- _WHAT IS EXPECTED_
Recast the listing below as a numbered list, omitting blank lines and leaving out the pictures.
# DATASET EXTRACT start
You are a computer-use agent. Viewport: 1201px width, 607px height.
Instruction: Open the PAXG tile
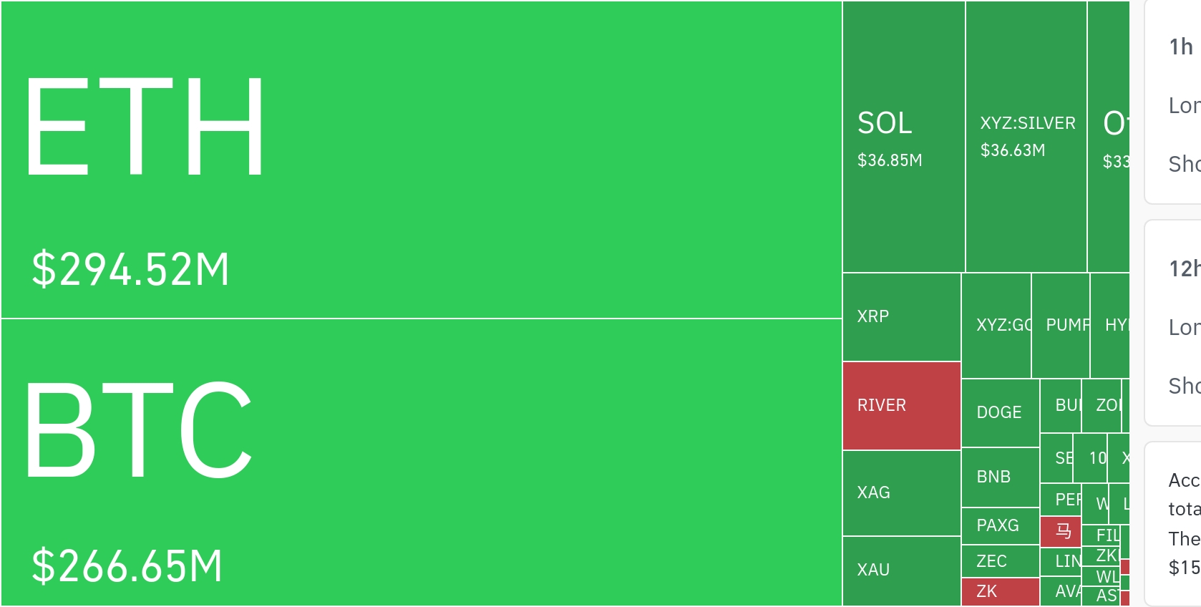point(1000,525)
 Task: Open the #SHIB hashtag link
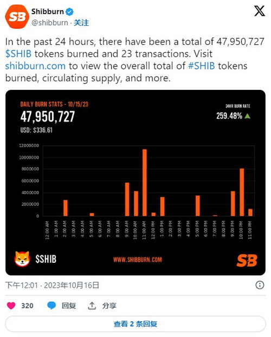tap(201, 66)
# DATASET EXTRACT end
- _CORRECT RESPONSE_
1. You are a computer-use agent. Viewport: 1201px width, 607px height.
2. Instruction: Open the PAXG tile
3. point(1000,525)
4.  Task: Open the #SHIB hashtag link
5. tap(201, 66)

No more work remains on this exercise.